## Extracted text
·····

When Hamas fighters broke through the Israeli border fence on October 7, it was seeking to provoke Israel into miscalculations driven by outrage. When insurgent or terrorist groups engage in spectacular overkill attacks, they typically seek to destabilize the target society and inflame a toxic mixture of shock, outrage, panic and wrath such that the dominant power inflicts much greater blows against itself than insurgents ever could.
Remember the 9/11 attacks? Al Qaeda leaders hoped to goad Washington into something profoundly unwise and self-damaging. Unfortunately, the George W. Bush administration obliged by invading Iraq in 2003, which damaged American credibility and global leadership, undermined public support for U.S. military actions in the Middle East, and greatly empowered Iran. As for terrorism, the misbegotten Iraq war actually produced an even more extreme iteration of Sunni Islamist radicalism in ISIS.
Hamas wants Israel to make the same kind of mistake. Though it may seem counterintuitive, what Hamas really wants is an Israeli ground invasion of the Gaza interior.
Since 2007, when Hamas took over the Gaza Strip, Israel has been controlling the territory from the outside only, retaining a tight grip on coastal waters, the airspace, the electromagnetic spectrum and all points of exit and entrance except for one small crossing controlled by Egypt.

·····

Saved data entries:
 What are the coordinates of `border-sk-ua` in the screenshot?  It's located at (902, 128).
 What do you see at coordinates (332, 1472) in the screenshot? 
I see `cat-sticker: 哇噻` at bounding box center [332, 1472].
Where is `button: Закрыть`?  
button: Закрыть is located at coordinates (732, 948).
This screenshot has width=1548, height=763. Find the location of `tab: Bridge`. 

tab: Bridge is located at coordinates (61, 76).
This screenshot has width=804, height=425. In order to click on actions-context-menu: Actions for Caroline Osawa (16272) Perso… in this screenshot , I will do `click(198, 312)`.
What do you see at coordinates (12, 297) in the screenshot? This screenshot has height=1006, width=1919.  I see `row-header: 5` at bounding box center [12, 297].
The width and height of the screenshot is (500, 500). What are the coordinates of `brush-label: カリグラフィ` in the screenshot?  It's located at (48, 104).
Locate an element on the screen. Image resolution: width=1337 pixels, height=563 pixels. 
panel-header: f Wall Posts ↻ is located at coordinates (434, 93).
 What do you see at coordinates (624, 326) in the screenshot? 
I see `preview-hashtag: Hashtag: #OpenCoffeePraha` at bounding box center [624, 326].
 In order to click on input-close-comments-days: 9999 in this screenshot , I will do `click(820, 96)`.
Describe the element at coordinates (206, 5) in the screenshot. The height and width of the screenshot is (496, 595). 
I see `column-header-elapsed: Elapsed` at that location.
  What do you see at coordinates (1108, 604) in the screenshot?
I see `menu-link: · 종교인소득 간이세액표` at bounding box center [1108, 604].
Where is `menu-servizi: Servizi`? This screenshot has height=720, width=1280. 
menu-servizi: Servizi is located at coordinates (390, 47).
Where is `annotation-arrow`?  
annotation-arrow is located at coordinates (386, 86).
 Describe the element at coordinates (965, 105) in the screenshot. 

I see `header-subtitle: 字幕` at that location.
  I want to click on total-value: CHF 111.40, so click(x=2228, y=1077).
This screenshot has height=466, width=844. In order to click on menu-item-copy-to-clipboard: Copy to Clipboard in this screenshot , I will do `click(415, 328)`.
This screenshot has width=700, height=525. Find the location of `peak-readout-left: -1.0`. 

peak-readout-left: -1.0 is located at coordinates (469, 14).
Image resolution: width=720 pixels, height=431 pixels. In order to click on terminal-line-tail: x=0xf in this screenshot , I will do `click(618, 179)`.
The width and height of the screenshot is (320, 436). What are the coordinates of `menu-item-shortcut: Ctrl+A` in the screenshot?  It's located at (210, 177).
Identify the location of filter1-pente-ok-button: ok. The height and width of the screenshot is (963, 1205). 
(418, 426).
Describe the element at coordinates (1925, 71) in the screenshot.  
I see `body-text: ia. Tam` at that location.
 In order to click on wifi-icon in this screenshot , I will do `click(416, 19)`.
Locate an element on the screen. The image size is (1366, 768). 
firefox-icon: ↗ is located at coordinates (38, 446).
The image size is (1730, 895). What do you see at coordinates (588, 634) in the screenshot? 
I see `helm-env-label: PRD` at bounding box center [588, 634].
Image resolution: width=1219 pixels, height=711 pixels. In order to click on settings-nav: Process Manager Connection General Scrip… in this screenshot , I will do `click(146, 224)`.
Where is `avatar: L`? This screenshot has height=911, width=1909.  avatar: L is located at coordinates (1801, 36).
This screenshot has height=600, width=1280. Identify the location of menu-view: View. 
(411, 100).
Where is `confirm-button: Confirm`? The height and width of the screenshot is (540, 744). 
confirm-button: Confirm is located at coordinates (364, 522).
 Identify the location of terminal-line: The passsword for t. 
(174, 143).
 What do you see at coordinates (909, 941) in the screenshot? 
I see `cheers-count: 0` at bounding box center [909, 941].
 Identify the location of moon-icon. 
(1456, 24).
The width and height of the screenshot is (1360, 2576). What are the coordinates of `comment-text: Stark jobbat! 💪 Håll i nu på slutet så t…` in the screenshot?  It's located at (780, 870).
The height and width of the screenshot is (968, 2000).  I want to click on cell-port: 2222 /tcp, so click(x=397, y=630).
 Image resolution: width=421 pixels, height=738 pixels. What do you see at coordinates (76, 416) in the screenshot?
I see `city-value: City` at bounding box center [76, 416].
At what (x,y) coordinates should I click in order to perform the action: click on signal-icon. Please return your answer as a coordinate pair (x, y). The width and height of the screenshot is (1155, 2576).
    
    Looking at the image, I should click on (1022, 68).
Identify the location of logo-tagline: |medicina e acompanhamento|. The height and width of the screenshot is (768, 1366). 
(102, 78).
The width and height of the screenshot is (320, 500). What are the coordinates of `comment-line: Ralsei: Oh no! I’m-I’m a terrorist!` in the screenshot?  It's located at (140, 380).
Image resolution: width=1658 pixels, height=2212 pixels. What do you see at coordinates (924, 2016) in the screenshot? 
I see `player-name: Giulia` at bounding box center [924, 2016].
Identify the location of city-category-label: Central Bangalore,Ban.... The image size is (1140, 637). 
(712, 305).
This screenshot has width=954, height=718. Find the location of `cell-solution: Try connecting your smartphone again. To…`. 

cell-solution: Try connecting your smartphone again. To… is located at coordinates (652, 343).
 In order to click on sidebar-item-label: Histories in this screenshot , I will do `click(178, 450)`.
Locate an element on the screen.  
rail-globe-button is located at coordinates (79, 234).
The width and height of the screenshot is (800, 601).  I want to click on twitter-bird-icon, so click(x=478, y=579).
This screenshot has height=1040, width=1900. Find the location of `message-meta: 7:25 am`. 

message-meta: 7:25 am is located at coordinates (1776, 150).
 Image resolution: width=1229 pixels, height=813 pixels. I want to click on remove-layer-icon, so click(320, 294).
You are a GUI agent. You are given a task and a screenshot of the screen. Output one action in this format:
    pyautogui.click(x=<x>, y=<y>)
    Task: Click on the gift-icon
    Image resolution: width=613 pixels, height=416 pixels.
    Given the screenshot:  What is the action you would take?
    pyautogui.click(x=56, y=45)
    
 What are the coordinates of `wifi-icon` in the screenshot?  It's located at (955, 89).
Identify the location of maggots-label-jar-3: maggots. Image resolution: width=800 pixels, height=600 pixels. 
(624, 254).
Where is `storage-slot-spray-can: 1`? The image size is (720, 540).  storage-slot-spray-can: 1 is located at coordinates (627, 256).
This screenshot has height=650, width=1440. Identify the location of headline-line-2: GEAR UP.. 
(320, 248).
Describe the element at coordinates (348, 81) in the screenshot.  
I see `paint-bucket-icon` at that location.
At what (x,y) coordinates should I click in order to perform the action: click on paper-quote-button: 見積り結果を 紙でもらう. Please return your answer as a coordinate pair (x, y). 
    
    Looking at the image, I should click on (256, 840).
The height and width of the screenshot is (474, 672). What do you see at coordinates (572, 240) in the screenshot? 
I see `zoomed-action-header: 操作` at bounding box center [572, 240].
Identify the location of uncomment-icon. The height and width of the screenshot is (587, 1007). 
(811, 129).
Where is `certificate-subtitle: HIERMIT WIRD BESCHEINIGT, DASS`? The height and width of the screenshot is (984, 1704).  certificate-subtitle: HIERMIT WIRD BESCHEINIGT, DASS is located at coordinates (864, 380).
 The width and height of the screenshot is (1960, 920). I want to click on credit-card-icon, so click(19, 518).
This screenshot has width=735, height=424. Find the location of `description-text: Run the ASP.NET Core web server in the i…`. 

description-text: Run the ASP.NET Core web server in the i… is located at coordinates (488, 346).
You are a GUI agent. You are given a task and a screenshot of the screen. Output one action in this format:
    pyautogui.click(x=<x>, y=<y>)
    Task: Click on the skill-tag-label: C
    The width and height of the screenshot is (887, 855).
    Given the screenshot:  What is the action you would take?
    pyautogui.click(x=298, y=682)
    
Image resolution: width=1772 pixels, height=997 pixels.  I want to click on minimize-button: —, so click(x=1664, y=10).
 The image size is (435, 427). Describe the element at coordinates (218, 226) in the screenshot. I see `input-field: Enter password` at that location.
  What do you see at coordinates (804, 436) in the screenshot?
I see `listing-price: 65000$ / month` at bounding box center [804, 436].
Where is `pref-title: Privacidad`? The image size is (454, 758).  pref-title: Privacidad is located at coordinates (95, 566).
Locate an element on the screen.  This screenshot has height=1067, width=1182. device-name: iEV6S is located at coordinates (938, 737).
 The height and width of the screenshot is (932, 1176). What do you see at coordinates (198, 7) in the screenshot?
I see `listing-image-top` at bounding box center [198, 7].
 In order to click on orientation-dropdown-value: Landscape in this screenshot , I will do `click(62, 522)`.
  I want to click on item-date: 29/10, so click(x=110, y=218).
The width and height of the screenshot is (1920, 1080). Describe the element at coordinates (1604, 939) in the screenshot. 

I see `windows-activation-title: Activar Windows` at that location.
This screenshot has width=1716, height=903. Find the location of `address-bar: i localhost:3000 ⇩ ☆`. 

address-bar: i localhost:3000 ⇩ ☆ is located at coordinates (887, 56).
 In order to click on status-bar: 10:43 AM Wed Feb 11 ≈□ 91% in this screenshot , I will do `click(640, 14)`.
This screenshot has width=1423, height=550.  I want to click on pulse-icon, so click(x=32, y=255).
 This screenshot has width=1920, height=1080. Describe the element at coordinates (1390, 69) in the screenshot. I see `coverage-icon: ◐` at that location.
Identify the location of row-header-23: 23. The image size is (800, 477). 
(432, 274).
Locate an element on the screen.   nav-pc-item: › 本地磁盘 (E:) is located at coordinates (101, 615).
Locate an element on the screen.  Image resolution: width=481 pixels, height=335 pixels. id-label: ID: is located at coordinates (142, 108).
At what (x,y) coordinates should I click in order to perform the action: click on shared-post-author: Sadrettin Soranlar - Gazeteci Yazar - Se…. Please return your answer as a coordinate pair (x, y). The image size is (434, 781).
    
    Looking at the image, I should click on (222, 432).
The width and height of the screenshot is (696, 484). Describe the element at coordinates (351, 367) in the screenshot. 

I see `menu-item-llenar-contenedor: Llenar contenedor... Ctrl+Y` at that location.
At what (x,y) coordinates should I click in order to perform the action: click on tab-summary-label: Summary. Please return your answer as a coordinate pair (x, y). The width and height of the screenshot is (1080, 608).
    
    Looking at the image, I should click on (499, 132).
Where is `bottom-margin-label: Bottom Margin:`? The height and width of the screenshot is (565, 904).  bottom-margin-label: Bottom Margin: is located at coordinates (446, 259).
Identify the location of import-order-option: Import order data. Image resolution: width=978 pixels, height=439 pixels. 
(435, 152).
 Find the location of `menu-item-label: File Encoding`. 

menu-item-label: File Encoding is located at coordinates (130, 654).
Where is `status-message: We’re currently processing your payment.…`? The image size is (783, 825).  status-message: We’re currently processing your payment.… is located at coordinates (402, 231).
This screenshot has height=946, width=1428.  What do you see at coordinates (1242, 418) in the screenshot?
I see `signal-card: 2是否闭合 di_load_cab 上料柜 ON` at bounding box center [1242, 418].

·····

## Work required
Write out the passage on Hamas word for word, from "Remember the 9/11" to "radicalism in ISIS.". Draw only on the passage on Hamas.

## Finished task
Remember the 9/11 attacks? Al Qaeda leaders hoped to goad Washington into something profoundly unwise and self-damaging. Unfortunately, the George W. Bush administration obliged by invading Iraq in 2003, which damaged American credibility and global leadership, undermined public support for U.S. military actions in the Middle East, and greatly empowered Iran. As for terrorism, the misbegotten Iraq war actually produced an even more extreme iteration of Sunni Islamist radicalism in ISIS.